_Aim_
Repeat everything below from the line containing "This screenshot has" down to the line containing "Looking at the screenshot, I should (279, 212).", and leave the pictures out of your answer.
# start of Given information
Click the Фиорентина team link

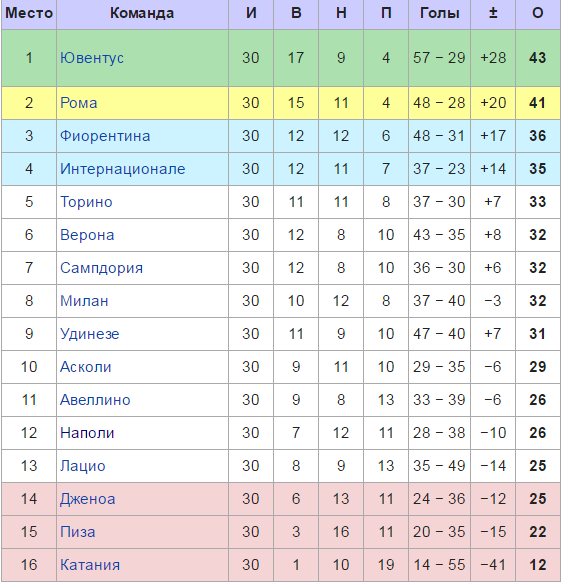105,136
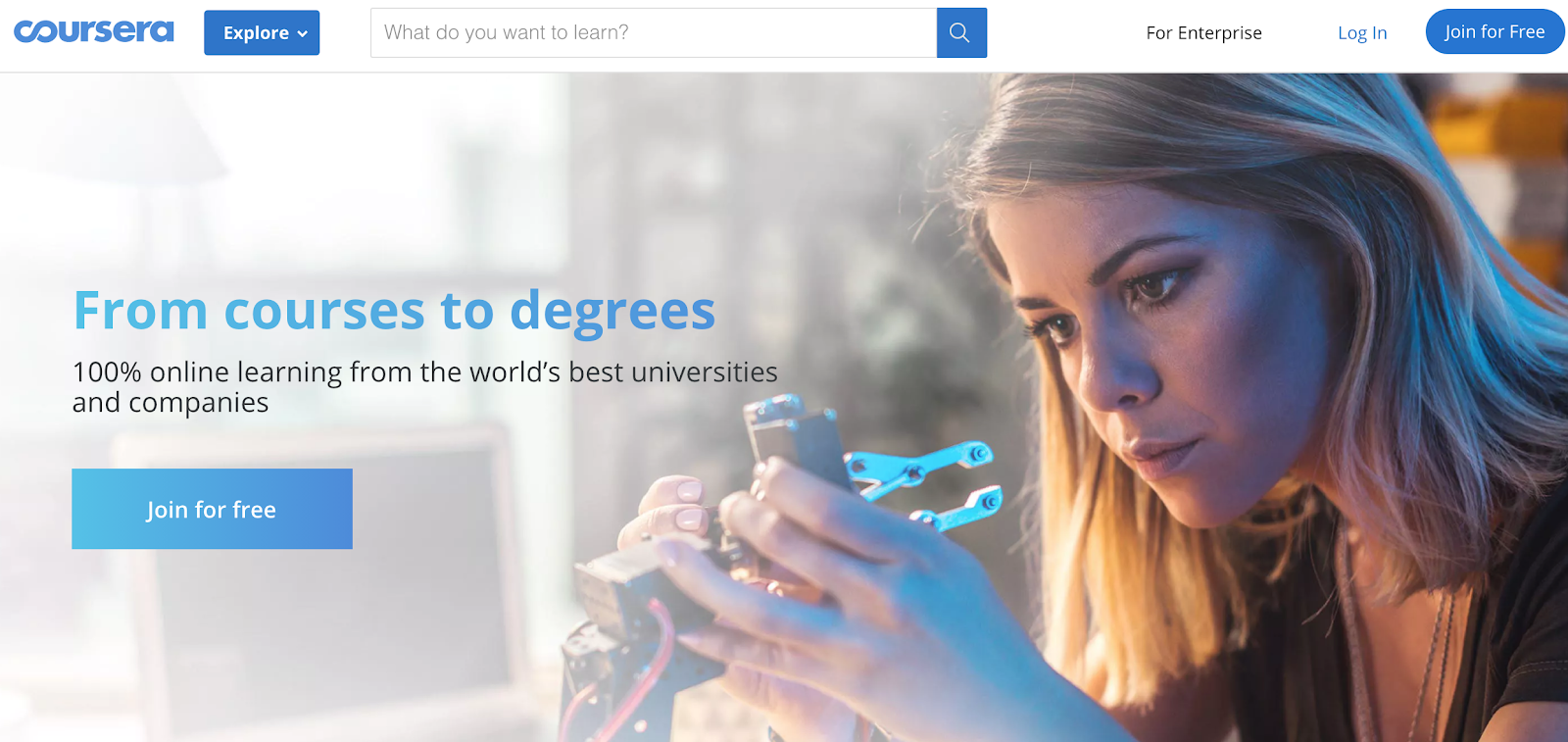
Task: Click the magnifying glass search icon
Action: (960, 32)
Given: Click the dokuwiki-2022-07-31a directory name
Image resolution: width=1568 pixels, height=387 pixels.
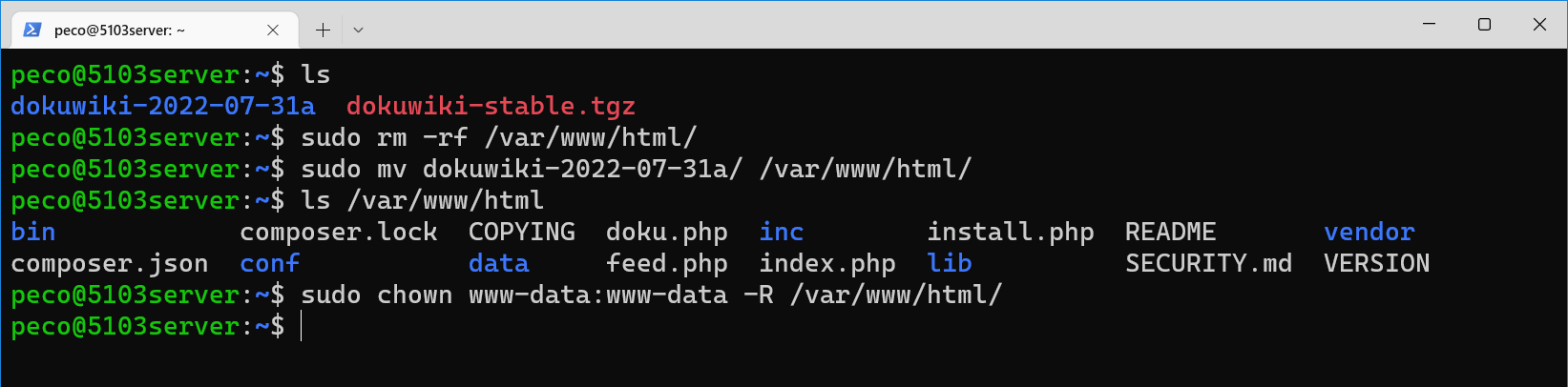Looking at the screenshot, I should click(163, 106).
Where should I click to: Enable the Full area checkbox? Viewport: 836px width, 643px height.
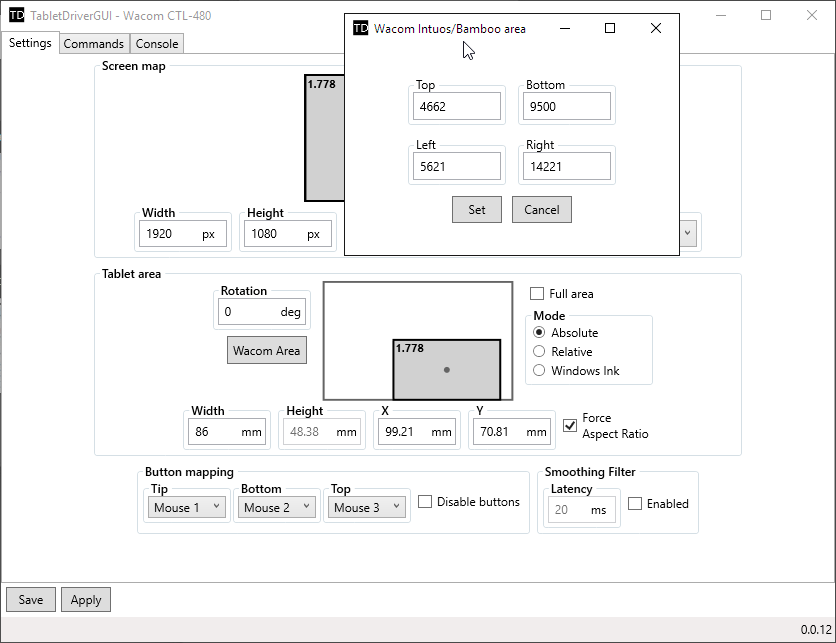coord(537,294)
# end of Given information
# start of Given information
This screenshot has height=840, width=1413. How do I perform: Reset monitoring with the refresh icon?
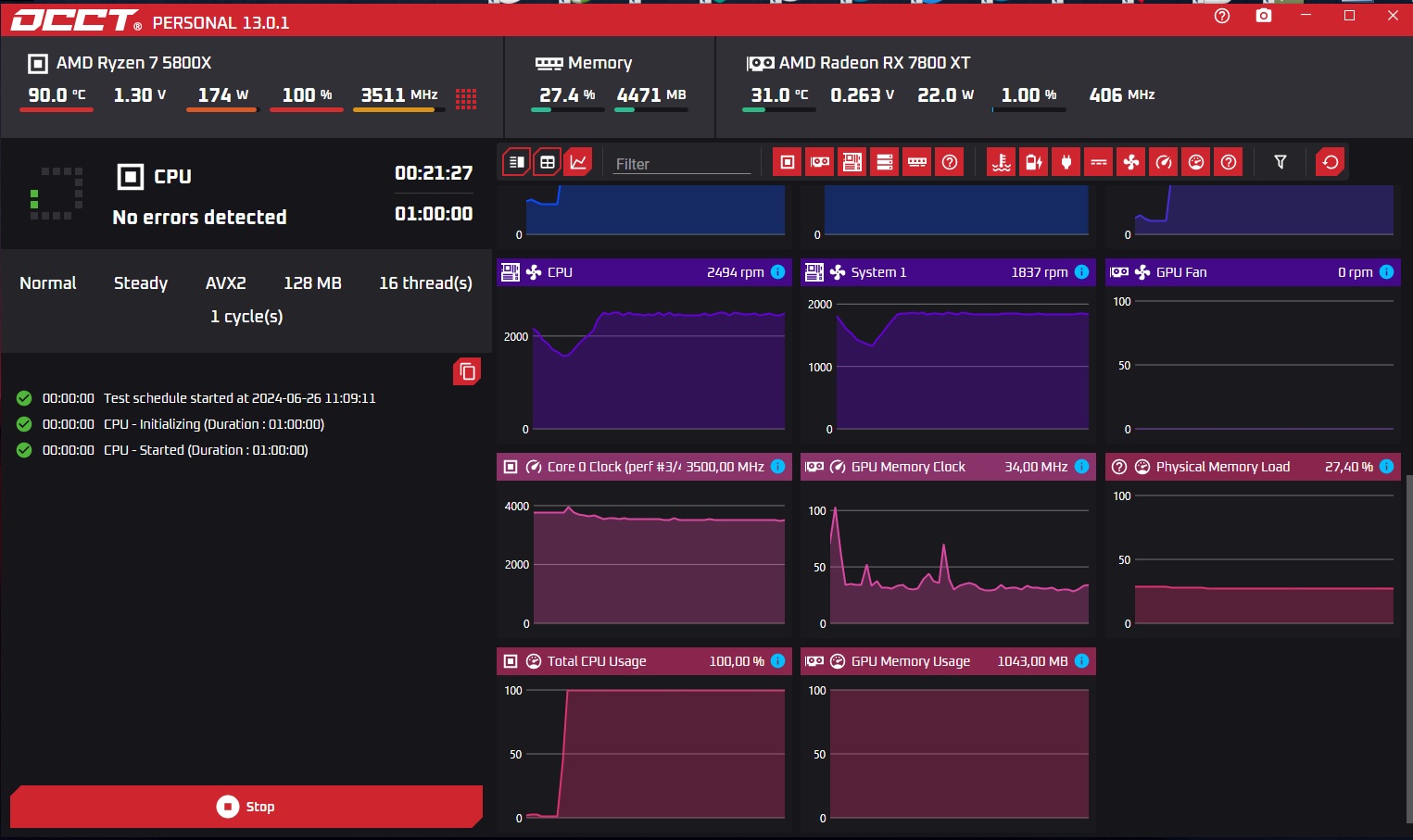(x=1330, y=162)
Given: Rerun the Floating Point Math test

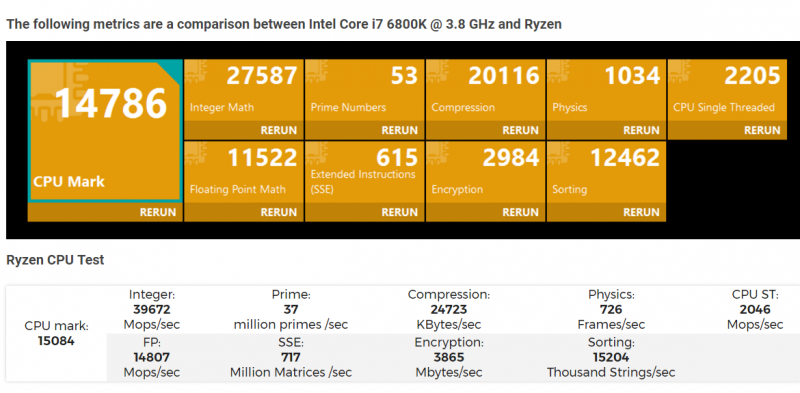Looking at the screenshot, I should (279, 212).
# end of Given information
_Result for this exercise_
This screenshot has height=840, width=1413. How do I perform: Reset monitoring with the refresh icon?
(x=1330, y=162)
Given: Rerun the Floating Point Math test

Looking at the screenshot, I should (279, 212).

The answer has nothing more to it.